Jump forward to this past Tuesday. A sudden alert that multiple VMs had gone offline left us puzzled until we realized that one of the data stores had been way overprovisioned, and the backup software kicked off and with guest snapshots had filled the drive. With a quick bit of work, we moved some guests around, and bumped into the same 32% issue again. Shutting down some guests and shuffling them around got us through the pinch, but left me wondering.

After some experimentation, I was able to narrow down the cause of the issue on a single action. Storage vMotion between SANs. Inner SAN vMotion was snappy, 100GB in less than 2 minutes. Intra-SAN migrations would hit 32% and time out. That’s it, I had the cause of my problem. It had to be a fiber or switch issue… Right?

Not so much. While doing some digging on performance, our fiber switches, and SAN ports, I wasn’t spotting any obvious issues. Doing some searching again on our favourite web search engine, I stumbled across an HP document tucked away in the 3Par area (document was named mmr_kc-0107991, nice name). Bingo! Okay, the details don’t exactly match, for example the document mentions that it freezes at 10%, but it had all the hallmarks of what we were seeing. IntraSAN vMotion, timeouts, and VAAI.

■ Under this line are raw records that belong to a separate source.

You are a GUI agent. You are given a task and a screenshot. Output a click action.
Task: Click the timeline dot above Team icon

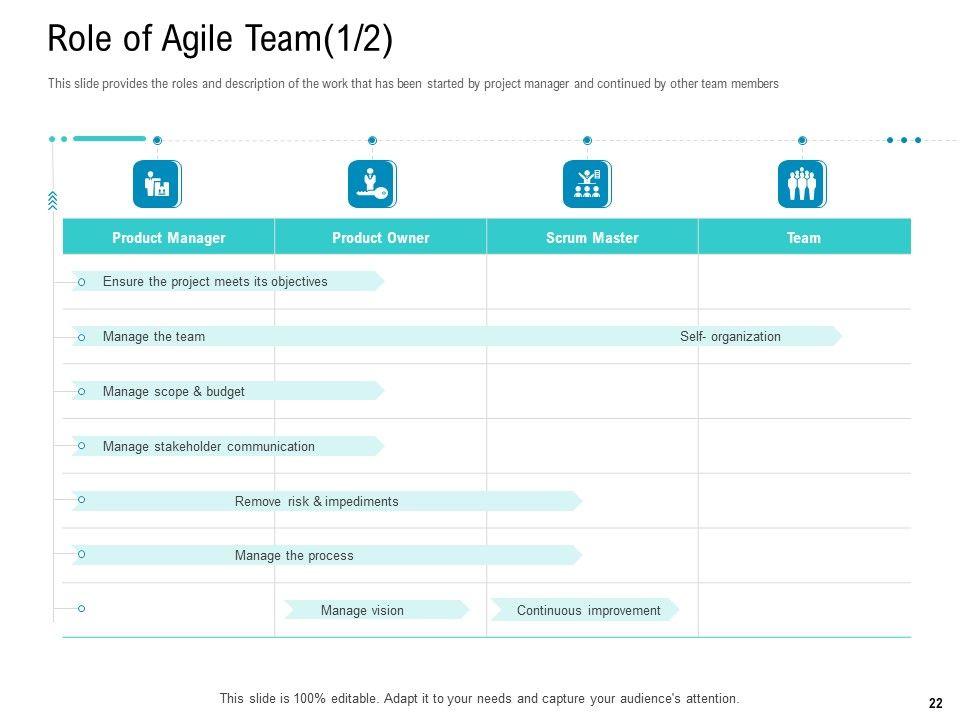(802, 141)
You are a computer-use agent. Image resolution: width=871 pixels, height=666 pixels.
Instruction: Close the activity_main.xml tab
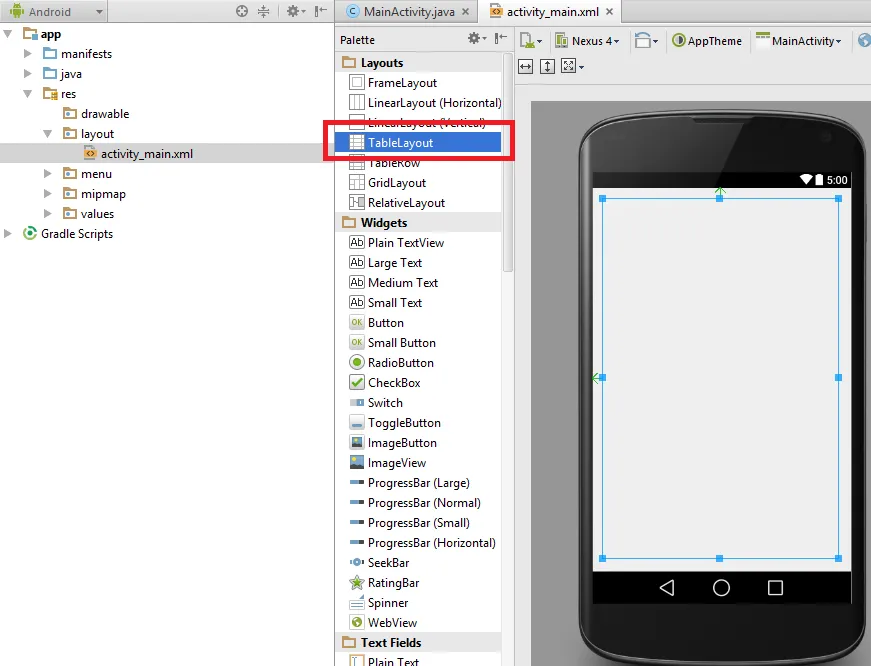pyautogui.click(x=609, y=12)
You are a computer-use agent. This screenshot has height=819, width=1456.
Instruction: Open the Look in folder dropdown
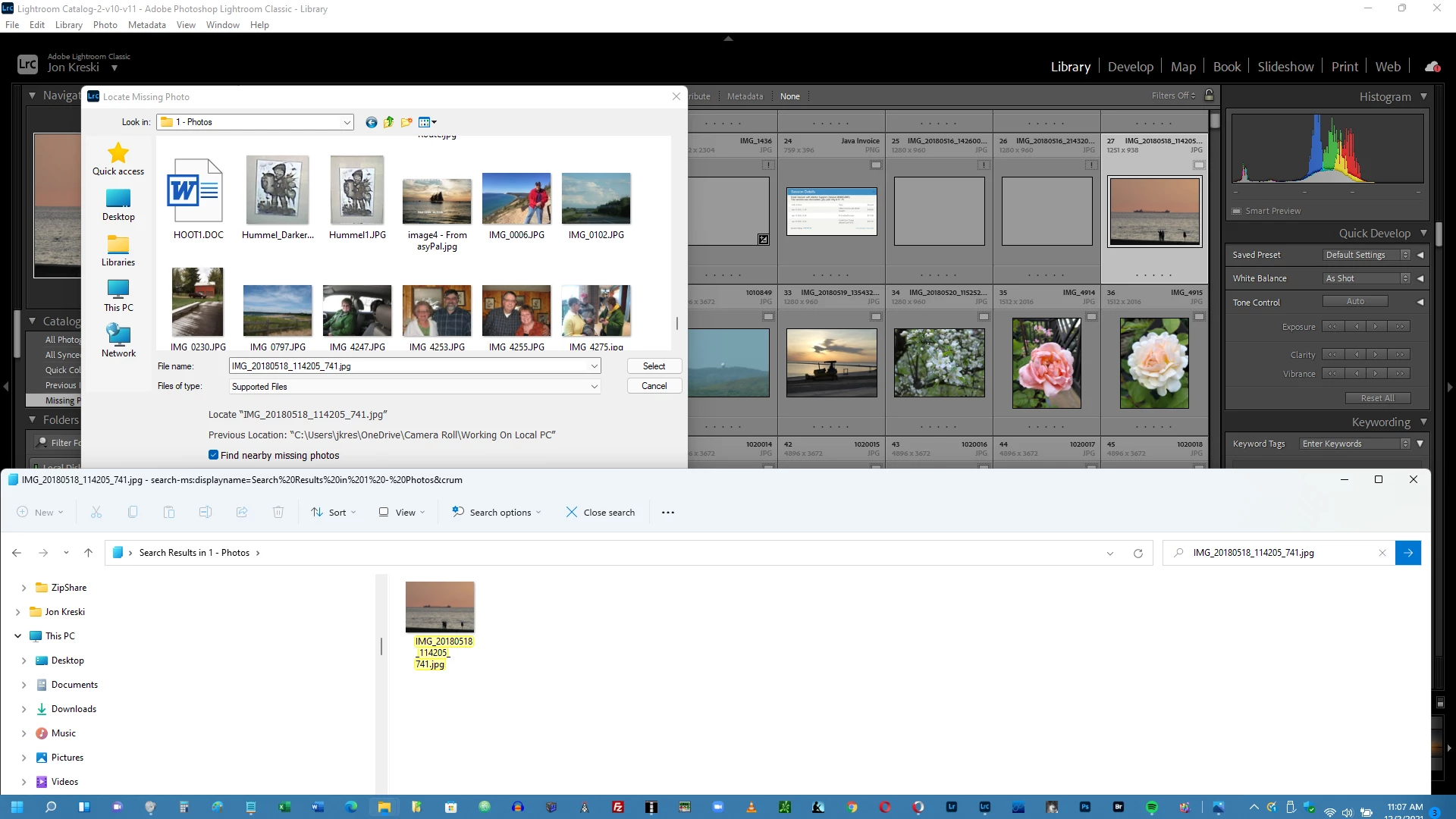click(x=347, y=122)

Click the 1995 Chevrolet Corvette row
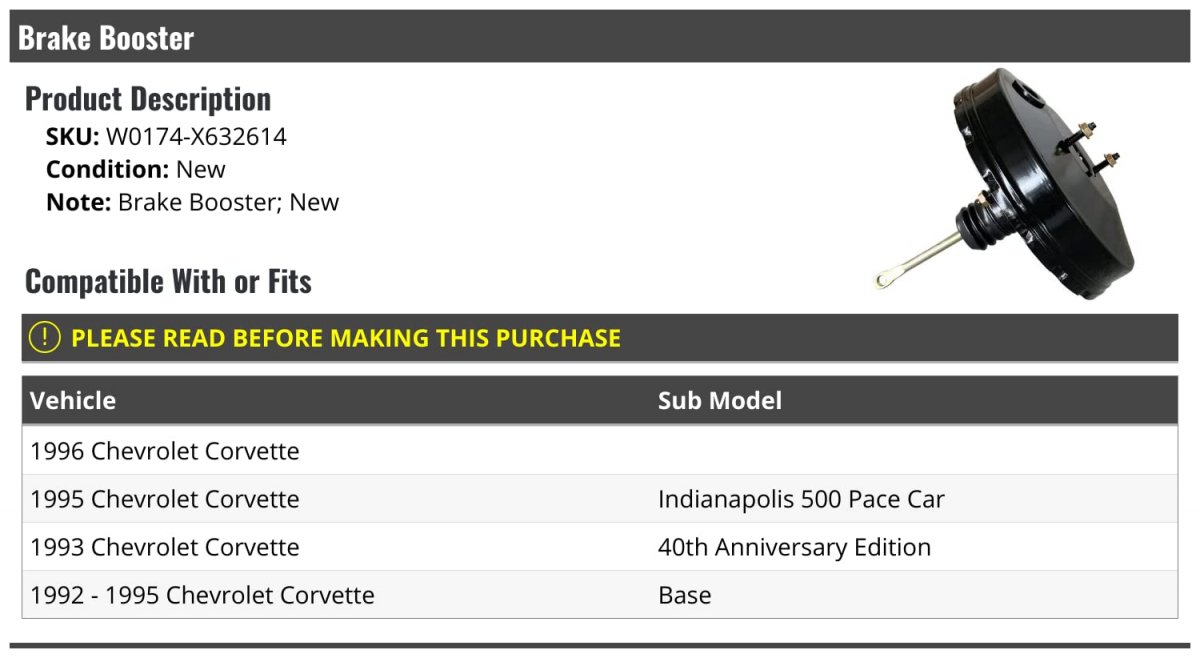[x=600, y=499]
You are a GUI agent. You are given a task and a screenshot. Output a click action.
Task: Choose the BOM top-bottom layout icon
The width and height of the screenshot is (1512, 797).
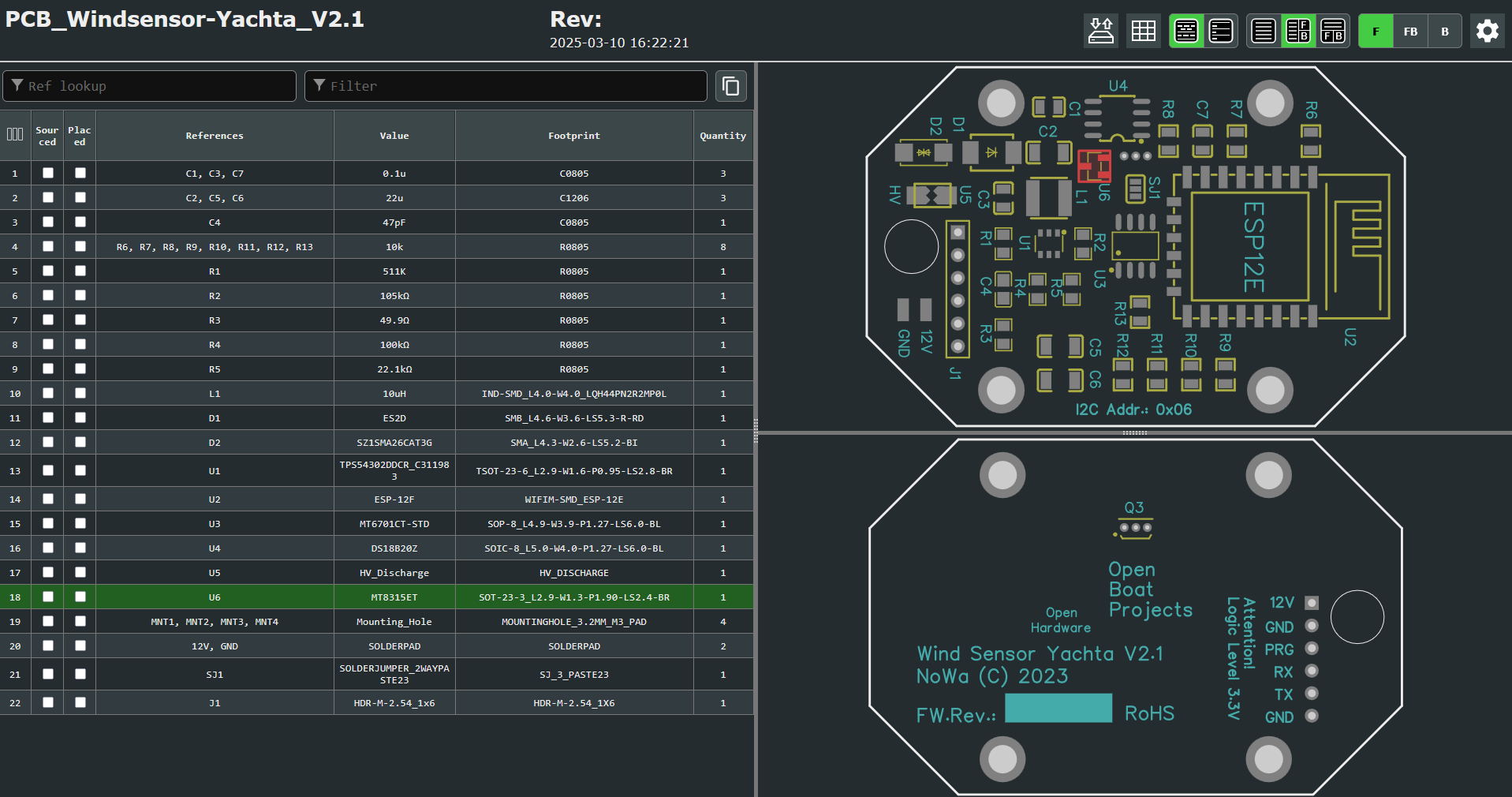click(1333, 32)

So the solution was to disable VAAI on the host, do the vMotion, and then re-enable it if you still want to use it. VMware has a nice document on how to do that here in KB1033665. With a little PowerCLI1 we quickly disable VAAI and tested a vMotion on a live machine, and it worked. As we were working on a single cluster at the time, this is what we ended up with:

Get-VMHost -Location (Get-Cluster 'CVHPVMH003') | %{
	Set-VMHostAdvancedConfiguration -VMHost $_ -Name DataMover.HardwareAcceleratedMove -Value 0
	Set-VMHostAdvancedConfiguration -VMHost $_ -Name DataMover.HardwareAcceleratedInit -Value 0
	Set-VMHostAdvancedConfiguration -VMHost $_ -Name VMFS3.HardwareAcceleratedLocking -Value 0
}

Once done, flip the 0s to 1s, and re-enable as needed.

  1. This is something they actually give you in the KB article as well.